I was watching Pavarotti the Last Tenor and was wondering what is the name of the attached aria and is it on a performance available on CD or DVD?

Thank you
View attachment Pavaratti 2.mp3


----------



## mamascarlatti (Sep 23, 2009)

It's from Verdi's La Traviata, last act.

You'll find it at 1.30 here:


----------



## mamascarlatti (Sep 23, 2009)

BTW my personal favourite CD is this:










And my favourite DVD is this:


----------



## Itullian (Aug 27, 2011)

FWIW, This is my favorite.
Gedda out classes all rivals.
Sills outstanding. 
Panerai perfect.
Chorus wonderful.
Ceccato perfect.









And the score is COMPLETE.
yay


----------



## mamascarlatti (Sep 23, 2009)

Itullian said:


> FWIW, This is my favorite.
> Gedda out classes all rivals.
> Sills outstanding.
> Panerai perfect.
> ...


Yay! It's on Spotify! I LOVE Spotify.


----------



## Couac Addict (Oct 16, 2013)

...Spotify can be your best friend when comparing performances.

For me, a good La Traviata needs a good Violetta and I think Scotto is the greatest recorded Violetta (with quite a bit of daylight between her and second-place). Her and Votto are great in this.









My pick for a best overall recording would be this one. Everyone is in fine form.









I think that La Traviata takes a sharp decline after those two but it's worth listening to as many as you can as preferences are highly personal.
I'd give 3rd place to Cortrubas with Kleiber. Whilst the rest of the ensemble is proficient, they're hardly spectacular in this instance.








_
Victoria De Los Angeles/Orchestra Del Teatro Dell'Opera, Roma/Tullio Serafin_
This is a great recording but I think Serafin's conducting lacks the necessary "oomph" in places. Some may prefer the softer approach.

The Toscanini recording was done during rehearsal in 1946 and it sounds incredible. The audio can get a bit iffy during higher notes but mostly it sounds like it's from 1986.
Albanese is quite interesting and worth a listen.

Other great performances exist but the audio is probably too poor to make it worth the purchase. This is where Spotify is handy.

Callas was famous for playing Violetta but the recording with Ghione in Lisbon is really the only choice. She's good but not great in it. Her performance with Giulini at La Scala is much better but the audio is terrible in the latter half.

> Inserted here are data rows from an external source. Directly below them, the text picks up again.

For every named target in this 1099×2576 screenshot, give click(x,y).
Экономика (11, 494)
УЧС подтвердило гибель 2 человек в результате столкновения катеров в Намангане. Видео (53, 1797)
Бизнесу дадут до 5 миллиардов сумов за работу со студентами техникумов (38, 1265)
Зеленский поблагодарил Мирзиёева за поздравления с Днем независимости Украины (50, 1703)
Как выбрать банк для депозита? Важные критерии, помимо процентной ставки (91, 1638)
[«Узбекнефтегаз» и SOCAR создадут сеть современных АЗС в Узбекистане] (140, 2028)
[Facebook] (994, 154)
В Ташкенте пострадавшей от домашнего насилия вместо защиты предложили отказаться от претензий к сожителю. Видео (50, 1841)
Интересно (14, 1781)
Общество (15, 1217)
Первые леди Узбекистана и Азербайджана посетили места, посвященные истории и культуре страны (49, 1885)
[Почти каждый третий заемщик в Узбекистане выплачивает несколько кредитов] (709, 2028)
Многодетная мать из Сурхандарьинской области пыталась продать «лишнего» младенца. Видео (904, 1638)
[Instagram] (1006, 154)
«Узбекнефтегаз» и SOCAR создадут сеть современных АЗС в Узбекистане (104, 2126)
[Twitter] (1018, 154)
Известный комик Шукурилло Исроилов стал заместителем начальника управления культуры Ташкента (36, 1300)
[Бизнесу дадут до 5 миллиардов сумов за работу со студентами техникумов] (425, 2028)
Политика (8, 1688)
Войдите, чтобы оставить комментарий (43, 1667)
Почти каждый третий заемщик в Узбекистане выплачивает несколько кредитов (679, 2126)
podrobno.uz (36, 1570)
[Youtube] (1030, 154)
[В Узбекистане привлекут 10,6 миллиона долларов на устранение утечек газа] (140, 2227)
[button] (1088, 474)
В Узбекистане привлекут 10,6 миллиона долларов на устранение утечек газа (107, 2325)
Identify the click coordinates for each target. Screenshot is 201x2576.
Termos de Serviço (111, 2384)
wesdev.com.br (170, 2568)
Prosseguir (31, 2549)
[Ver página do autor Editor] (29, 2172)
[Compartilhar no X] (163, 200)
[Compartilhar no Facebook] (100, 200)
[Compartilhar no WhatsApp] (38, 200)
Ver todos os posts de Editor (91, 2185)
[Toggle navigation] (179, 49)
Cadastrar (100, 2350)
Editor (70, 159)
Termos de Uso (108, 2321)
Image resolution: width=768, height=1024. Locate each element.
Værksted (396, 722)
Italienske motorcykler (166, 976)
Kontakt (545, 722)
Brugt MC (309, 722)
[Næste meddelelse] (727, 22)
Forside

Ponselle & Co. sound great with Panizza conducting but it's 1935 and the audio is as poor as you might expect.

An interesting Sills recording is with Ceccato conducting in Naples. I'm guessing that it was recorded by someone in the audience so that gives you an idea on the audio quality. You also get a running commentary during the applause. I think it was Sills' debut in Italy - they liked her A LOT!


----------